Full-Body-Circuit Breakdown:
Chin-up: To Failure
Step-up: x10/leg
Rear Fly: x8
Side-lying Leg Raise: x20/sideSets:3
Rest: 60 seconds between circuits. No rest between exercises
SEE ALSO:
Best Technique For Flawless Arms
Best Stretch for the Lower Back – WHY YOU NEED TO STRETCH
What is an alternative to chinups?
Great question, Rebecca. I need an alternative because I work out at home.
Thank you!
Yvonne
Check this out ladies: https://flaviliciousfitness.com/2012/05/23/home-exercise-substitutions/ 🙂
Thanks Anna. Forgot about that link.
That’s ok, your welcome! 🙂
Great workout Flavia! I love doing chin ups, they are hard but so effective!
Hi ladies,
Alternative would be assisted chin if available to you, usually at gym. If not possibly option could be another back exercise- single arm back row or Trx back row.

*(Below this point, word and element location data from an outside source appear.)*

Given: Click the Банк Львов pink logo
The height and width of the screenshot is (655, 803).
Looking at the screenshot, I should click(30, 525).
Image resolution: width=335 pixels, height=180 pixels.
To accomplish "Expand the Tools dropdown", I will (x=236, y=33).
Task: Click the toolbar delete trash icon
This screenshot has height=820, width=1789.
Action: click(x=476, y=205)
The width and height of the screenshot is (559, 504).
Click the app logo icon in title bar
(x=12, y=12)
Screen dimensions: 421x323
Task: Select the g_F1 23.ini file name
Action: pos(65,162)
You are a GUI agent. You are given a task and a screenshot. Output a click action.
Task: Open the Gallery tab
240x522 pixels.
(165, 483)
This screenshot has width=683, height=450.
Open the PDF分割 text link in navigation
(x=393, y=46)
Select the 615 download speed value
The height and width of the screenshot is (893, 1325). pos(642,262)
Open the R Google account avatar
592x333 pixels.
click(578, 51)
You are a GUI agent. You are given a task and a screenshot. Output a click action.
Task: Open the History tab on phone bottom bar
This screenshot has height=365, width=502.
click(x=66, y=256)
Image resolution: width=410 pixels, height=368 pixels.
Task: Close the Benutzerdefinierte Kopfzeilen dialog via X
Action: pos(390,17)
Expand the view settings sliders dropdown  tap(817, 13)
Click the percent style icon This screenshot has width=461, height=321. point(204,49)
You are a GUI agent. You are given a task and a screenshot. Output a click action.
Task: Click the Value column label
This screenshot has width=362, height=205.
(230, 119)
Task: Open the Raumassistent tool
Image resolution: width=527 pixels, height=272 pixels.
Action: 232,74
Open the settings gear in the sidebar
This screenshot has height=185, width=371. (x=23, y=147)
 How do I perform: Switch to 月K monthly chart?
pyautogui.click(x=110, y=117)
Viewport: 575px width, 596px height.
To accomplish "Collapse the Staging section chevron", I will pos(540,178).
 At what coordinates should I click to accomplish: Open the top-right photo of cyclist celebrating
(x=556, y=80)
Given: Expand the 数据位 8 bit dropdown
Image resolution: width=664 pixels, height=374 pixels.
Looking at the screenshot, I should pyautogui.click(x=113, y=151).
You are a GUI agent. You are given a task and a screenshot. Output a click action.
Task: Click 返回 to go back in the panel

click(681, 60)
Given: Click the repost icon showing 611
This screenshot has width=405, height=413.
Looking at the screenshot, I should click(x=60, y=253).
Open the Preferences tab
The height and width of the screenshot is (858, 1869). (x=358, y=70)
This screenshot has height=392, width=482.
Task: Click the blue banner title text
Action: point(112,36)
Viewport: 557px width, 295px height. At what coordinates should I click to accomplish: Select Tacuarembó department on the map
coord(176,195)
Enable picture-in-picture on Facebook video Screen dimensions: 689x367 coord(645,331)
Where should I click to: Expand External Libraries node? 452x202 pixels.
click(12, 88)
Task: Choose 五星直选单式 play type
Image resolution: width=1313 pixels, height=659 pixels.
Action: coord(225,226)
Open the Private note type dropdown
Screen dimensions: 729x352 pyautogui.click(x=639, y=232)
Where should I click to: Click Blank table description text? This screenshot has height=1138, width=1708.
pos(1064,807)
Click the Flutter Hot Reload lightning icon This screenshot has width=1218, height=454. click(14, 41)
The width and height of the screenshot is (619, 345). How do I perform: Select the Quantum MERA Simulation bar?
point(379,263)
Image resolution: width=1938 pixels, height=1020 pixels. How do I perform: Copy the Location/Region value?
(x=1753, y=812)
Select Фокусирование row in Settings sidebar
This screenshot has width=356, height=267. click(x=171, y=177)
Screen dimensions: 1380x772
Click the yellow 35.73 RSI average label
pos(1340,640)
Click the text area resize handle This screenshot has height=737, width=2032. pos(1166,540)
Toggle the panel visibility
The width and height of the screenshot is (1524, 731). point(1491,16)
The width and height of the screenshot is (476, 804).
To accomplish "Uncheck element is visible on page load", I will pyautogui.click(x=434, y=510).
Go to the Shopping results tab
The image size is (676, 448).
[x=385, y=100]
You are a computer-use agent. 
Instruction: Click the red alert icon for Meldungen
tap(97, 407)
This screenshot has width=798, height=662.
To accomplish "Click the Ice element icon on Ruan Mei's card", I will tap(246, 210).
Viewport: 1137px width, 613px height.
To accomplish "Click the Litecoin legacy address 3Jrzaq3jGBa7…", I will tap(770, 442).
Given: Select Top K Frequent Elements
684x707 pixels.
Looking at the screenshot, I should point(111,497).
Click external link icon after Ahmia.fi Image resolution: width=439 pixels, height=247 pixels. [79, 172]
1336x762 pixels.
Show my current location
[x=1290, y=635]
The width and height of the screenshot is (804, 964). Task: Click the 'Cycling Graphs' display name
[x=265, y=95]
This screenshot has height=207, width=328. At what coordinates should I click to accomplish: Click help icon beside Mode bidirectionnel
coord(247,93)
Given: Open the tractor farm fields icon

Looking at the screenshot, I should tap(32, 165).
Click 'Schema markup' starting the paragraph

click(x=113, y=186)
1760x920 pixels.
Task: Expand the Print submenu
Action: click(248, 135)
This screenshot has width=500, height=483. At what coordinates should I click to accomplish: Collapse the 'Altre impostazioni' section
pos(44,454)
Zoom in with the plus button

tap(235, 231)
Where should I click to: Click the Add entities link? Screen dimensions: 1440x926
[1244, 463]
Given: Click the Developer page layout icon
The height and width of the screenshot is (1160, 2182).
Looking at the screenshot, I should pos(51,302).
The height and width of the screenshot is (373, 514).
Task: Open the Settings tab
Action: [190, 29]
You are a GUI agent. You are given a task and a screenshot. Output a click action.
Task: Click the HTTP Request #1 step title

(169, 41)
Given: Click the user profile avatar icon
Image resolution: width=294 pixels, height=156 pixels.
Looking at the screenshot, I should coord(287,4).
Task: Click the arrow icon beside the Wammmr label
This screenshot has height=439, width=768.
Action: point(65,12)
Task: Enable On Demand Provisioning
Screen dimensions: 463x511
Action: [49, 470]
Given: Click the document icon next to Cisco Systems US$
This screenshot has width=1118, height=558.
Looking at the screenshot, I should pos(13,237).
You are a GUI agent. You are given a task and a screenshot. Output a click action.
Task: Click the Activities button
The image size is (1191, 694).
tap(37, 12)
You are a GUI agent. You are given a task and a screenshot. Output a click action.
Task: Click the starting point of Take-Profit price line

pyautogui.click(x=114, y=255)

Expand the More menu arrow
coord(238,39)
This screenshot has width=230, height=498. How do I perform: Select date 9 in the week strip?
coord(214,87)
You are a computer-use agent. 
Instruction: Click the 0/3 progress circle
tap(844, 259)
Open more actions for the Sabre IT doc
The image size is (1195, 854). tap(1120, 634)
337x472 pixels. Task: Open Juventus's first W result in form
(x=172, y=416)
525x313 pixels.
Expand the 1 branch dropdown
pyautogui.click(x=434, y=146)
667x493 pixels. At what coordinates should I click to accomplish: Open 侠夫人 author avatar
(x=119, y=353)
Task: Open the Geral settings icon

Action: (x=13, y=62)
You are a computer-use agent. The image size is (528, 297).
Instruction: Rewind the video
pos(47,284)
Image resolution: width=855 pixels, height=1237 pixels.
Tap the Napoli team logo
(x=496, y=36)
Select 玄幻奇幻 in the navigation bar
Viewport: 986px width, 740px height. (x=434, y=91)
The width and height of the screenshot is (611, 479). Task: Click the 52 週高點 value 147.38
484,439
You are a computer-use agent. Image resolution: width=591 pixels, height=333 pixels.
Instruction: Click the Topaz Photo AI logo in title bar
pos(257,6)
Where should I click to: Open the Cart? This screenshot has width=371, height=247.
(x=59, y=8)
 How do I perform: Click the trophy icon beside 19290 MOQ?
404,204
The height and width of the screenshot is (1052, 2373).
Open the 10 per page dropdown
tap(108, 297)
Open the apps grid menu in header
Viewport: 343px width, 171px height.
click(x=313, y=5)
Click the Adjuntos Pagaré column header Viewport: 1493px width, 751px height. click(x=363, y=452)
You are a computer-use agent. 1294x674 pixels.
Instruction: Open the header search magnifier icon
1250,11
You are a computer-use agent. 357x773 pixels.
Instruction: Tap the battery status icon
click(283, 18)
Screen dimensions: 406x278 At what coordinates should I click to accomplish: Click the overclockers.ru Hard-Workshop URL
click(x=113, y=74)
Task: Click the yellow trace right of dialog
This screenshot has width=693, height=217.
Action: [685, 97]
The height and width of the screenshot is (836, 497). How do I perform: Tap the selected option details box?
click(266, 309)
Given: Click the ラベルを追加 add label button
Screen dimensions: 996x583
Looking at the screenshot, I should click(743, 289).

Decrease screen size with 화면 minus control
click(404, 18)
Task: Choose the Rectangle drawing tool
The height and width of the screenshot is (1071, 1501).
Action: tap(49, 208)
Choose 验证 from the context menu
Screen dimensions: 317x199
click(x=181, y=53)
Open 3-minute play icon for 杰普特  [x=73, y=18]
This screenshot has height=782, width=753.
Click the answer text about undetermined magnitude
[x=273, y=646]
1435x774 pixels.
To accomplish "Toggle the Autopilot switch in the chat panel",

Though Flavia may have another alternative.
Enjoy
Hi Flavia! I was curious about your views on carb cycling and a “zig zag” dieting. Maybe you could do a post on it? Thank you in advance 🙂
Here is a video where Vince shares his opinion on carb cycling (along with some other great info) http://www.youtube.com/watch?v=FG8kyPLc9eA
Thank you so much Anna! I’ve heard that the body gets used to an exercise and diet program which ends in a plateau. Not very good when you’re trying to reach a fitness goal lol
Awesome! Going to do this tomorrow! 🙂 Chin ups to failure? That is 3 for me, assisted! Ladies above, I found a pull up bar that fits in my door jam. I have some exercise bands I use to assist me. With the different resistance bands, I can adjust how much I am assisted.
By the way, this may be a silly question, but what is the “trx” when used with exercises? For example when the woman above mentioned “back row” or “trx back row”? Thanks.
I’m sorry I can’t think of a more “proper” way to explain it but a TRX is basically a suspension system where you use your bodyweight as the resistance. Flavia uses it here: http://www.youtube.com/watch?v=_vy7hTbORY0 (at 5:17) She uses it some in FBL as well.
Hi! Question. When I do weights I select a weight amount that I get muscle fatigue at 10-12 reps 1 st set then muscle fatigue at 8-10 on 2nd set. I usually do 2 sets 10-12 reps.
Although my muscles are fatigued they don’t hurt and I’m not sore after at all. Just get fatigued.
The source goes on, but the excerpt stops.